• [Reading passage]:
—————

Interpersonal trust, I argue, exists in relations between role-occupants. This framework accommodates diverse social relations – personal (lovers, parent-child, etc.) and impersonal (citizens, caste-members, etc.) – and norms of those roles and role-relations. It explains how trust interacts with different relational dynamics.

Departing from the standard accounts, I advance a novel role-based theory of generalized social trust. Social roles are often constitutively incommensurable with one another, consequently they cannot be ranked on any cardinal value scale. Trust in one role, accordingly, is not entirely commensurable with that in another. My account preserves the diversity of interpersonal trusts while identifying the features common to all. Involving social scientific literature, I explain how social trust underpins political trust and trust in economic exchanges. Given that trustworthy institutions are important for sustaining social trust, I also explain how institutions can become trustworthy – both internally and to outsiders.

The diversity of interpersonal trust gets blurred once we understand interpersonal trust and trustworthiness as involving only one motivation. I argue against some monistic accounts in first two sections.

From section three onwards, I focus on the claim that self-interest to maximize aggregate utility is the necessary motive for trustworthiness.Rational’ self-interest is one among many market ideals. Hence, engaging with the works in classical, Austrian, and neoclassical economics I critically examine defences of certain cardinal market ideals.

—————

[Entries for locating text and elements]
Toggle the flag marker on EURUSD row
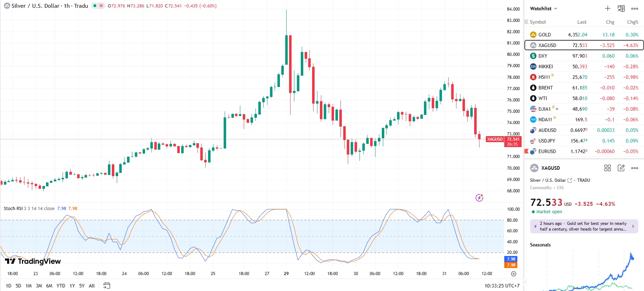 527,151
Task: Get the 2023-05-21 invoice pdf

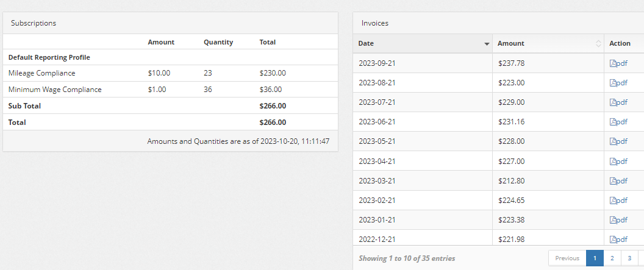Action: [618, 141]
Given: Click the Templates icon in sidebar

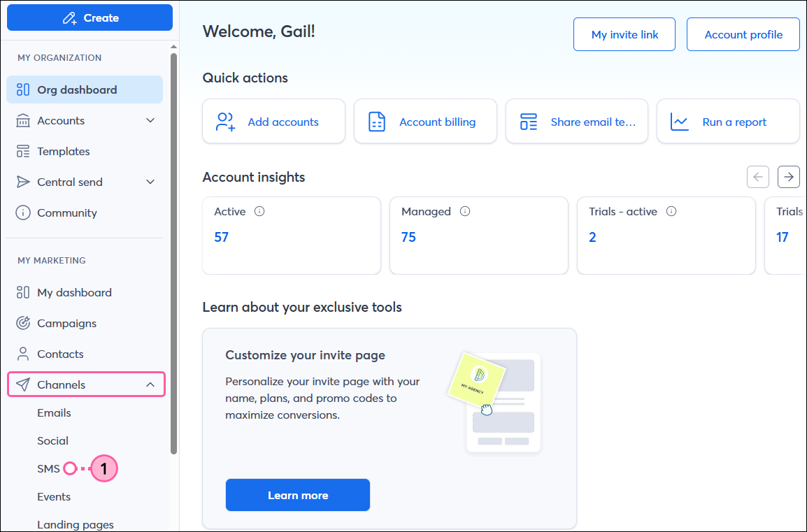Looking at the screenshot, I should coord(23,151).
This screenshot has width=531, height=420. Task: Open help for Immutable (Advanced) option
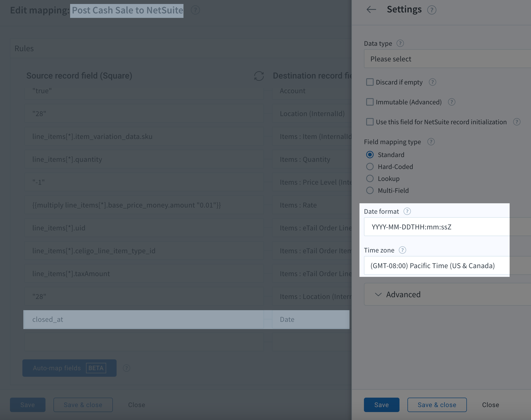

—————

• [Your tasks]:
**a)** According to the passage on trust, between whom does interpersonal trust exist?
**b)** Reproduce the part of the passage on trust that opens with the words containing "The diversity of interpersonal trust gets" and closes with "cardinal market ideals.".
**c)** Summarize the passage on trust in two sentences.
Work only from the passage on trust.

• [Correct answers]:
**a)** Interpersonal trust exists in relations between role-occupants.

**b)**
The diversity of interpersonal trust gets blurred once we understand interpersonal trust and trustworthiness as involving only one motivation. I argue against some monistic accounts in first two sections.

From section three onwards, I focus on the claim that self-interest to maximize aggregate utility is the necessary motive for trustworthiness.Rational’ self-interest is one among many market ideals. Hence, engaging with the works in classical, Austrian, and neoclassical economics I critically examine defences of certain cardinal market ideals.

**c)** The passage argues that interpersonal trust exists in relations between role-occupants and proposes a role-based theory of generalized social trust in which trust in one role is not entirely commensurable with trust in another. It also explains how social trust underpins political trust and trust in economic exchanges, argues against monistic accounts, and critically examines the claim that self-interest to maximize aggregate utility is the necessary motive for trustworthiness.